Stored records
━━━━━━━━━━

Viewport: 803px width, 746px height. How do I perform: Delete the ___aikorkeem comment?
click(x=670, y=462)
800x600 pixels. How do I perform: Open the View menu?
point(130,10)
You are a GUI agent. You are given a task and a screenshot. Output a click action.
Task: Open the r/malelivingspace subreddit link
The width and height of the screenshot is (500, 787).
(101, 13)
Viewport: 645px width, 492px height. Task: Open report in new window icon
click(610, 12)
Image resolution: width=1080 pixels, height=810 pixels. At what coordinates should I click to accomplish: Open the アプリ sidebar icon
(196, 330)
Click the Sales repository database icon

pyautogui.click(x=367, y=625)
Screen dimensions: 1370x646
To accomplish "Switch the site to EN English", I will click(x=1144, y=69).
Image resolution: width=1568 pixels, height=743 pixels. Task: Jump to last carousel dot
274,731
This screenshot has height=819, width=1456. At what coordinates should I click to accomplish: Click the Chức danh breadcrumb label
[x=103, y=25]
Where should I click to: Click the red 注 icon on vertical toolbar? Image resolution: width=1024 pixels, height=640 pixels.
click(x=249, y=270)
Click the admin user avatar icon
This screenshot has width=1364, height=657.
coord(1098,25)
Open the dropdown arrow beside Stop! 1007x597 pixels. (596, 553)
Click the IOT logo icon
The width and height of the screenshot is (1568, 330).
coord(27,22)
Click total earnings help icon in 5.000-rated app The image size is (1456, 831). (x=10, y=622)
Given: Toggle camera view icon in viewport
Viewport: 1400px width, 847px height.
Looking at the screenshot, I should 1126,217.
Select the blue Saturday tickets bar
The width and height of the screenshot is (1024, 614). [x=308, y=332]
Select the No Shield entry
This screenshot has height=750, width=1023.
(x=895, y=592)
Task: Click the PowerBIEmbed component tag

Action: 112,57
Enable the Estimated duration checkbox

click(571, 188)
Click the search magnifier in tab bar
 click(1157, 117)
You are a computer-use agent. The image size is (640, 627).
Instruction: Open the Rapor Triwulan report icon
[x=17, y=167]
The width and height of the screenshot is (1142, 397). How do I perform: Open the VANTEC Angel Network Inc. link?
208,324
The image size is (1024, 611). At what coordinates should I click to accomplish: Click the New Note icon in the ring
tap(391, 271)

━━━━━━━━━━

Brief: The answer must be every line of the data that contains the word "agent".

Solved exercise:
You are a GUI agent. You are given a task and a screenshot. Output a click action.
You are a computer-use agent. The image size is (640, 627).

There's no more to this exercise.